### TEXTO FORNECIDO

Santuário religioso sofre perseguição na Rua do Reguinho em Maceió de 1872
No dia 17 de julho de 1872, o “jornal político, comercial e literário” A Nação, de propriedade do bacharel João Juvêncio Ferreira de Aguiar, em sua edição da tarde, reproduziu matéria divulgada no Diário de Alagoas sobre um episódio que envolveu a Igreja Católica, a Polícia e um santuário dedicado a Santa Bárbara na Rua do Reguinho, atual Rua Dias Cabral, em Maceió.
A Igreja Católica foi representada, nessa fiscalização, pelo cônego Francisco Peixoto Duarte, vigário colado da freguesia de N. S. dos Prazeres (Maceió). Por ser colado — prestou concurso e recebeu a colação — esse tipo de sacerdote era um funcionário público, recebendo a côngrua, um salário que saía dos dízimos recolhidos pelo poder civil. Não podiam ser removidos.
Com a instalação da República, o sistema de padroado foi extinto e a igreja separada do Estado.
Mas vamos aos fatos:
“No domingo, 23 do corrente (junho) o Rev. cônego vigário da freguesia, acompanhado pelo Sr. subdelegado em exercício, tenente Lúcio José da Costa, visitaram a casa à rua do Reguinho, número 38, onde se dizia, que alguns pretos africanos praticavam atos de idolatria promiscuamente com exercícios religiosos do catolicismo.

### CONTEÚDO DOS REGISTROS
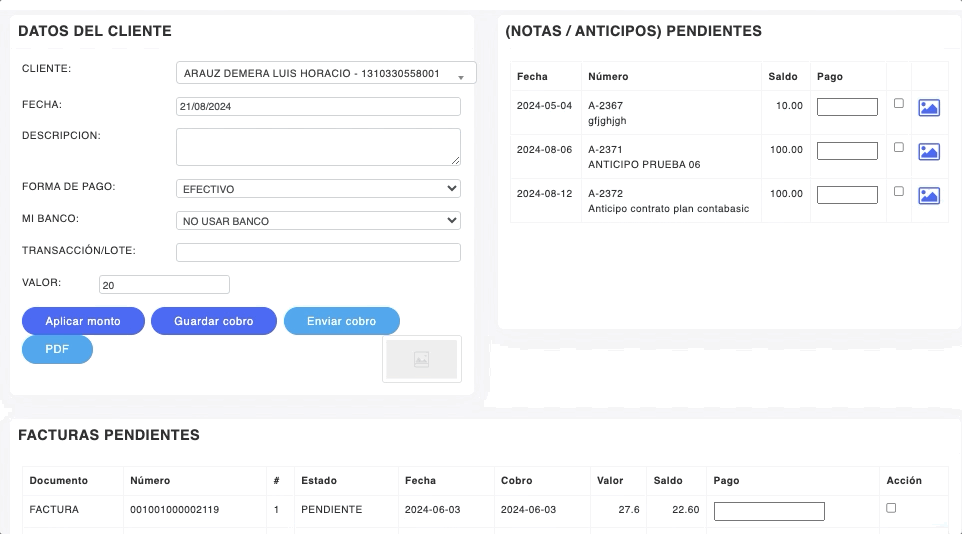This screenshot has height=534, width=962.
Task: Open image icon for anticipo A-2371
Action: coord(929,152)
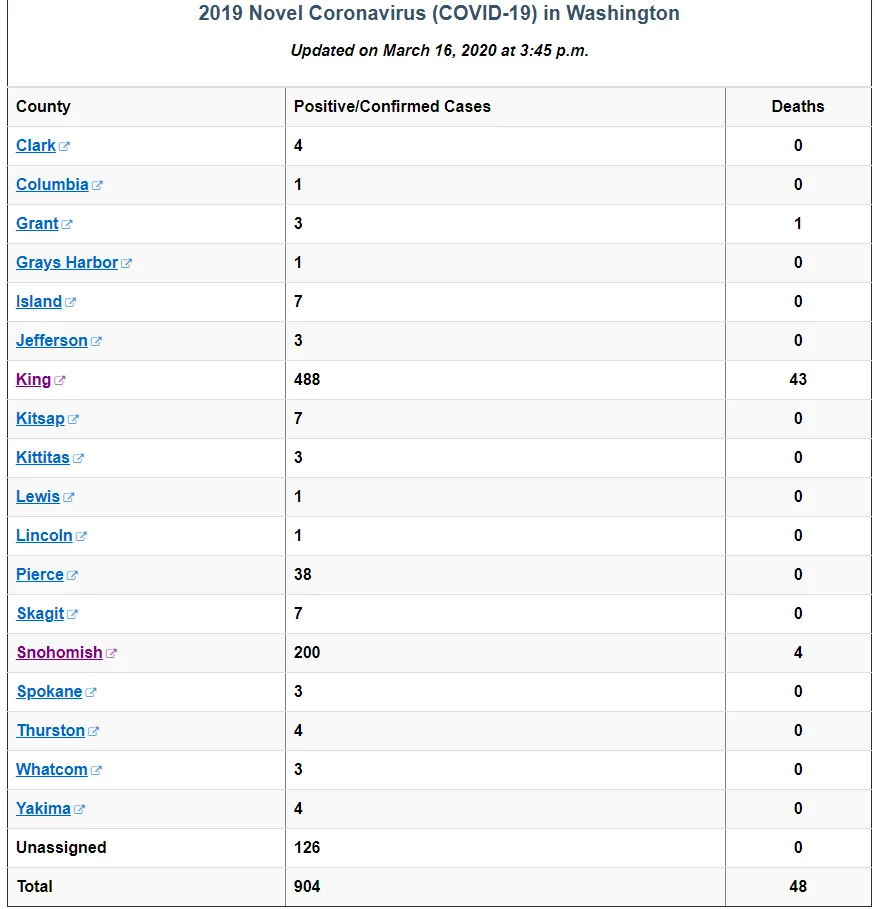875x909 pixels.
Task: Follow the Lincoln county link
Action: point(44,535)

### TAREFAS DO EXERCÍCIO
a: Responda, com base no texto sobre o santuário da Rua do Reguinho:
(i) Qual é o nome atual da Rua do Reguinho?
(ii) Quem representou a Igreja Católica na fiscalização?
(iii) Qual era o número da casa visitada na Rua do Reguinho?
b: Reproduza o trecho do texto sobre o santuário da Rua do Reguinho, começando em "Santuário religioso sofre" e seguindo até "podiam ser removidos.".

### RESULTADOS DO EXERCÍCIO
a:
(i) Rua Dias Cabral.
(ii) O cônego Francisco Peixoto Duarte, vigário colado da freguesia de N. S. dos Prazeres (Maceió).
(iii) Número 38.

b:
Santuário religioso sofre perseguição na Rua do Reguinho em Maceió de 1872
No dia 17 de julho de 1872, o “jornal político, comercial e literário” A Nação, de propriedade do bacharel João Juvêncio Ferreira de Aguiar, em sua edição da tarde, reproduziu matéria divulgada no Diário de Alagoas sobre um episódio que envolveu a Igreja Católica, a Polícia e um santuário dedicado a Santa Bárbara na Rua do Reguinho, atual Rua Dias Cabral, em Maceió.
A Igreja Católica foi representada, nessa fiscalização, pelo cônego Francisco Peixoto Duarte, vigário colado da freguesia de N. S. dos Prazeres (Maceió). Por ser colado — prestou concurso e recebeu a colação — esse tipo de sacerdote era um funcionário público, recebendo a côngrua, um salário que saía dos dízimos recolhidos pelo poder civil. Não podiam ser removidos.